Switch to a rolling distro and you will never have dependency hell issues again, nor bloat your system with disputable package formats. Having a big amount of different flatpaks can also lead (internaly) to dependency hell.
I don't think it's plausible that the difference is between "rolling" distros and distros with discrete releases. All that "rolling" means is that what you have is a snapshot of current development, it has no implications for dependency hell--or, if it does, the implication would be that some of the time, changes may have been made in different areas and not cleaned up before a "release" (because it's always live, there is no release) which might cause dependency problems.

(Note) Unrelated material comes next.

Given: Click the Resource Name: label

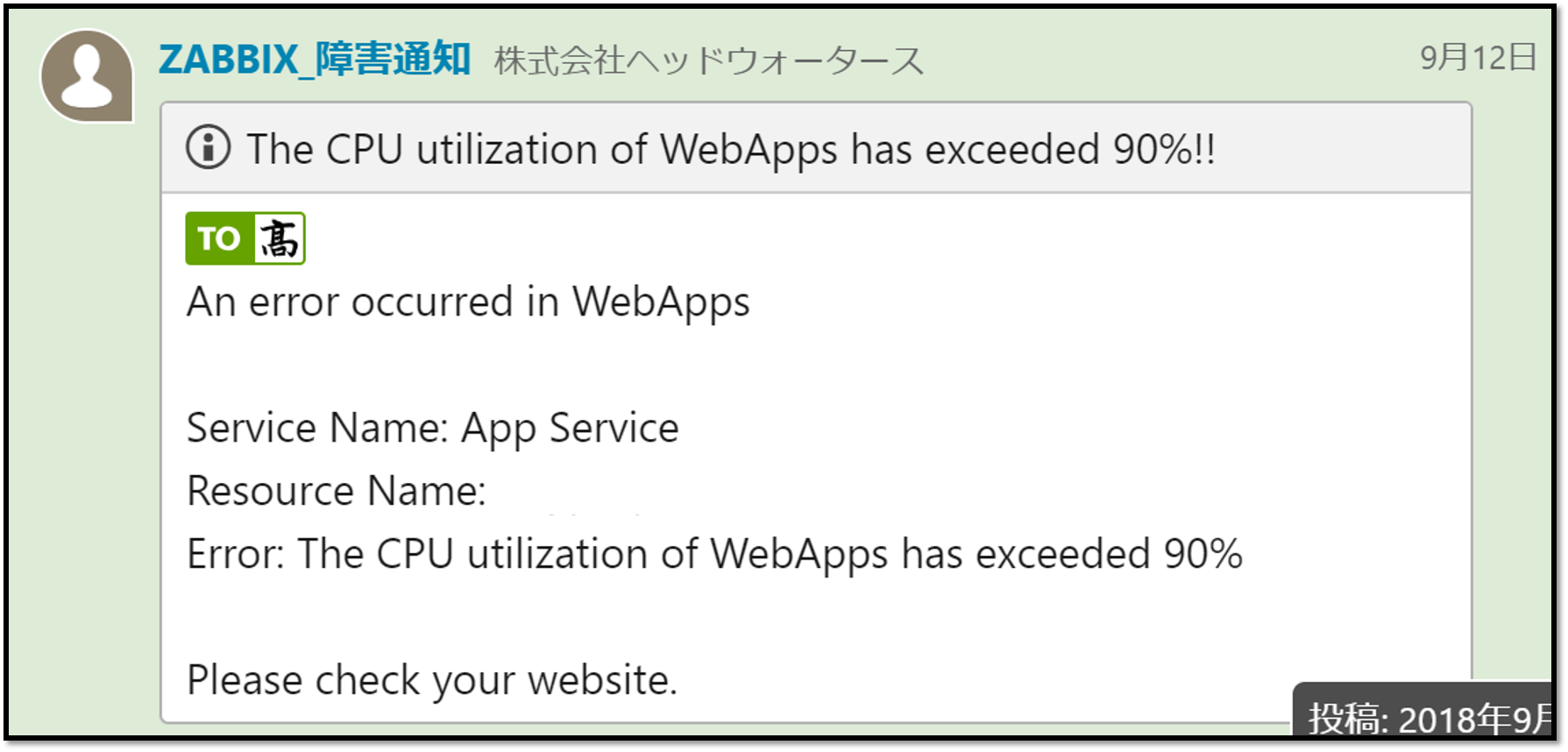Looking at the screenshot, I should click(x=337, y=491).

So if it was genuinely the case that some particular "rolling release" distro did not suffer dependency hell, it would have to be because of a superior package management system or people doing packaging for the distro just being really good at it. To call things what they are, since there's only one really significant rolling release distro (well, technically Debian but nobody thinks of it that way, particularly not people evangelizing about rolling release distros), it would have to mean either the Arch maintainers just happen to be wiz, or pacman was significantly superior to debs at avoiding dependency issues.

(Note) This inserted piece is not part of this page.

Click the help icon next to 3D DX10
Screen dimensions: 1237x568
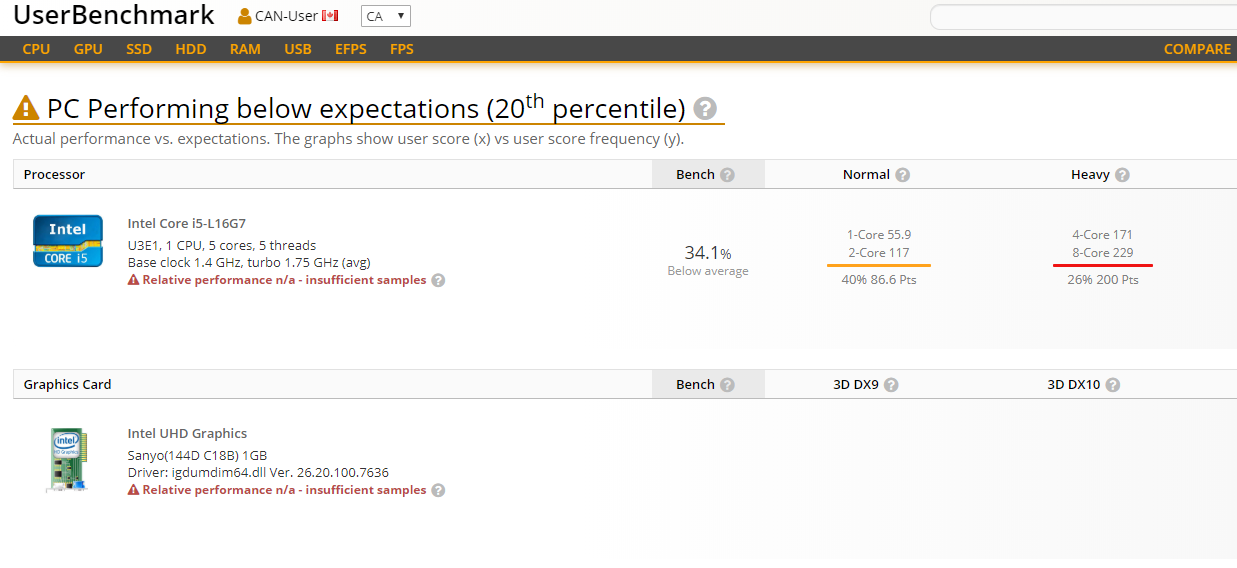[x=1112, y=385]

If it's the latter, maybe everyone should just be switching to pacman. But is it really even true that Arch is better at avoiding dependency problems? And are those even much of a deal any more?


Last edited by Purple Library Guy on 25 January 2022 at 4:07 pm UTC
sudoer 25 Jan
Quoting: Purple Library GuyI don't think it's plausible that the difference is between "rolling" distros and distros with discrete releases. All that "rolling" means is that what you have is a snapshot of current development, it has no implications for dependency hell--or, if it does, the implication would be that some of the time, changes may have been made in different areas and not cleaned up before a "release" (because it's always live, there is no release) which might cause dependency problems.

No, the secret is in the libraries, check the 2 points here.

Therefore, pacman is faster and what appears to be as "superior" from the rest, by not having to calculate millions of breaking possibilities.

And furthermore, the AUR is such a good system which contains all the scripts for the user to build the software, always against the newest libraries! Plus it has ONE version, not 20 different PPAs with prebuild binaries, 10 different OBS places with incompatible/dummy-packages and whatever.

IMO, instead of hand-holding Linux users with untransparent/dark noob-friendliness, all it takes is to educate the user how to maintain his system, which in the case of Arch is super easy if you take some time to read it.

see: https://www.youtube.com/watch?v=rmXNLK3pWko&t=1644s


Last edited by sudoer on 25 January 2022 at 5:24 pm UTC
Quoting: sudoer
Quoting: Purple Library GuyI don't think it's plausible that the difference is between "rolling" distros and distros with discrete releases. All that "rolling" means is that what you have is a snapshot of current development, it has no implications for dependency hell--or, if it does, the implication would be that some of the time, changes may have been made in different areas and not cleaned up before a "release" (because it's always live, there is no release) which might cause dependency problems.

No, the secret is in the libraries, check the 2 points here

Therefore, pacman is faster and what appears to be as "superior" from the rest, by not having to calculate millions of breaking possibilities.

IMO, instead of hand-holding Linux users with untransparent/dark noob-friendliness, all it takes is to educate the user how to maintain his system, which in the case of Arch is super easy if you take some time to read it.
Waitaminute. So as far as I can tell, that link says Arch always uses just the latest versions of all libraries, and then deals with the problem of applications that might need different versions of a library by just dumping applications that can't keep up.
Well, sure, that's one way to avoid dependency issues, but it's not much use if I want to use that application. And it has nothing to do with either being a rolling release or pacman managing things better. It's just a very ruthless approach to running a distro.